Antonio Pappano, London Symphoiny Orchestra
Photo : (c) Anne du Parc

Mais après cette première partie de toute beauté, la seconde réservait un moment de folie pure, avec une Cinquième Symphonie en ut mineur op. 67 de feu. Esquissée en 1803, composée entre 1805 et 1808, cette œuvre, dont le rythme des quatre « coups du destin » initiaux (court-court-court-long) a caractérisé les messages radio de la Résistance française pendant l’Occupation allemande, est l’une des plus universellement connue de la totalité du répertoire d’orchestre et les plus souvent programmées, également parmi les plus ardentes et bouleversantes de l’histoire de la musique n’a bien évidemment plus à être présentée. L’exécution qu’en a proposée Antonio Pappano, qui connaît parfaitement les capacités et les qualités infinies de la formation symphonique londonienne dont il est le Chef principal depuis 2024, a tout simplement été vertigineuse, les quatre notes initiales sonnant avec une énergie inouïe, tel de virulents coups de points dans l’estomac d’un Destin venimeux qu’il est urgent de mettre ko. L’ensemble de l’interprétation a été menée ainsi à un train d’enfer, ce qui n’a pas empêché de goûter aux magnificences de tous les pupitres, à commencer par les bois, mais aussi les cuivres et les cordes ainsi que le timbalier… Le souffle coupé, l’élan continuellement renouvelé d’un bout à l’autre de l’œuvre, le public s’est levé comme un seul homme pour une ovation debout sitôt les notes ultimes de l’Allegro finale qui ont sonné comme une libération victorieuse de l’Humanité entière.

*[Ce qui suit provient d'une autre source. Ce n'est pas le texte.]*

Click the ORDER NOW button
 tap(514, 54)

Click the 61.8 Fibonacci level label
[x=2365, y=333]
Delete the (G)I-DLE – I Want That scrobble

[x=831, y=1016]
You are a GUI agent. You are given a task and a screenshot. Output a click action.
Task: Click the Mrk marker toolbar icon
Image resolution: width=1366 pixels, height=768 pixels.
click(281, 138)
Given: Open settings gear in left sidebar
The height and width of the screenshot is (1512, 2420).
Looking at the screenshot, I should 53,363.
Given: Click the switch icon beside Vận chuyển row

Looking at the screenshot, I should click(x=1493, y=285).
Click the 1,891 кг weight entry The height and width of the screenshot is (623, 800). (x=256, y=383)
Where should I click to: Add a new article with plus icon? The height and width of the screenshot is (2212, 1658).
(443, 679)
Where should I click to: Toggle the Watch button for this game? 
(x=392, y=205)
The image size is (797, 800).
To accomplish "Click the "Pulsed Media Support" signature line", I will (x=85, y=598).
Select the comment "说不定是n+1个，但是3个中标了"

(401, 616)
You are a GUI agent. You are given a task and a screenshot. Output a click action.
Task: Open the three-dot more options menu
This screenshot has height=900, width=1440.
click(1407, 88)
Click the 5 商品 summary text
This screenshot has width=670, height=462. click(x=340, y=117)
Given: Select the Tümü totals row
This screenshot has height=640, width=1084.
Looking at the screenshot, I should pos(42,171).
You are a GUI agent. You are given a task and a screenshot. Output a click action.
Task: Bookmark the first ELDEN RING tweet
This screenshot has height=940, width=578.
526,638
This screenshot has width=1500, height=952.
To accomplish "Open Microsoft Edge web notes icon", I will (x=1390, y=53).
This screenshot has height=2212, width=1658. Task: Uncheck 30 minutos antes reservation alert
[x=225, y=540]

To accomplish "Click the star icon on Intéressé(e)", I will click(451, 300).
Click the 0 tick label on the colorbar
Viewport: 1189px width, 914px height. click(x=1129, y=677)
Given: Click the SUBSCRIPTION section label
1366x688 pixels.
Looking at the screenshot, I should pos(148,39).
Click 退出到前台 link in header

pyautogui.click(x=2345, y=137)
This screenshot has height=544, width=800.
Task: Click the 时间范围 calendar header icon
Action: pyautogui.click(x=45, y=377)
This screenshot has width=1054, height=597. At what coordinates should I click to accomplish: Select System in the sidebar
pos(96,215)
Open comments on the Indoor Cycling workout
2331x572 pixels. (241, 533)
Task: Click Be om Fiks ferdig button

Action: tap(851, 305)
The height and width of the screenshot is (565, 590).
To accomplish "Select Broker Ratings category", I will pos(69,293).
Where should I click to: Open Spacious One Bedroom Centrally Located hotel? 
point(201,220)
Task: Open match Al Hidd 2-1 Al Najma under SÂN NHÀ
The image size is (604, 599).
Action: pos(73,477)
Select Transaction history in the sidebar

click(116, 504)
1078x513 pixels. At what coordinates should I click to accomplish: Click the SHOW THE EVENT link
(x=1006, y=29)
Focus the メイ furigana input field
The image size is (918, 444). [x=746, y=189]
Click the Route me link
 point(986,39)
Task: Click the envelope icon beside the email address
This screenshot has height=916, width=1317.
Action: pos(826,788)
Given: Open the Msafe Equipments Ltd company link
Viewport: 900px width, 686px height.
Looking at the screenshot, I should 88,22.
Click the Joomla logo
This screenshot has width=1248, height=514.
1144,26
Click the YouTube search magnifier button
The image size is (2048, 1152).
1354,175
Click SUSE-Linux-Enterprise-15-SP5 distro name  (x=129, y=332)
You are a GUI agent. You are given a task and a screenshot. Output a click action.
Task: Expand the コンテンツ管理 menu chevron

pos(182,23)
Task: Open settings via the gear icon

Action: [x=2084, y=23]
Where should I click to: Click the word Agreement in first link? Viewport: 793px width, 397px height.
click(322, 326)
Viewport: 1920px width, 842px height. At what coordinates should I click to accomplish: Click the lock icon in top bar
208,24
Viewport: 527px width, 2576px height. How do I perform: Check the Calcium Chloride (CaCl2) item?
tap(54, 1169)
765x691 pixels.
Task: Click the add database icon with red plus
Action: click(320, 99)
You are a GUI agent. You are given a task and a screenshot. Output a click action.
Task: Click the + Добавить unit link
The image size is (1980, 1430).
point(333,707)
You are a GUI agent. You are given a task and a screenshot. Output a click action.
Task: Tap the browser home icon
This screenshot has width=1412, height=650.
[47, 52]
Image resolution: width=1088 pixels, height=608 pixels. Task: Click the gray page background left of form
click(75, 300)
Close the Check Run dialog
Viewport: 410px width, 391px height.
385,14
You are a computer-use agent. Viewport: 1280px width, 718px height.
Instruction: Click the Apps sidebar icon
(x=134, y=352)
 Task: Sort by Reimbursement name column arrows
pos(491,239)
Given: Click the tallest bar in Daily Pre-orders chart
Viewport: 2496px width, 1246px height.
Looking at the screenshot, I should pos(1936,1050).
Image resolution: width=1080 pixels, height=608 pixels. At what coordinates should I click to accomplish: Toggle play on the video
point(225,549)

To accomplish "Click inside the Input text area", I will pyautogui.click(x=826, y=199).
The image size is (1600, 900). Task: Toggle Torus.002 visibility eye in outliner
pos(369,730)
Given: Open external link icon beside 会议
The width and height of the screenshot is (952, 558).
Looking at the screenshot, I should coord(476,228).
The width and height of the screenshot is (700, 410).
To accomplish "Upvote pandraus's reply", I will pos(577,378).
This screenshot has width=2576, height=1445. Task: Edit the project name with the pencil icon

Antonio Pappano, London Symphony Orchestra
Photo : (c) Anne du Parc

En bis, « pour apaiser l’atmosphère » comme l’a précisé Antonio Pappano en français, comme pour rappeler les dix ans (1992-2002) qu’il passa comme directeur musical du Théâtre de La Monnaie de Bruxelles nommé par Bernard Foccroulle, le London Symphony Orchestra a donné une Valse triste op. 44 (1903-1904) de Jean Sibelius chaleureusement mélancolique mettant en valeur les vivifiants pupitres de cordes.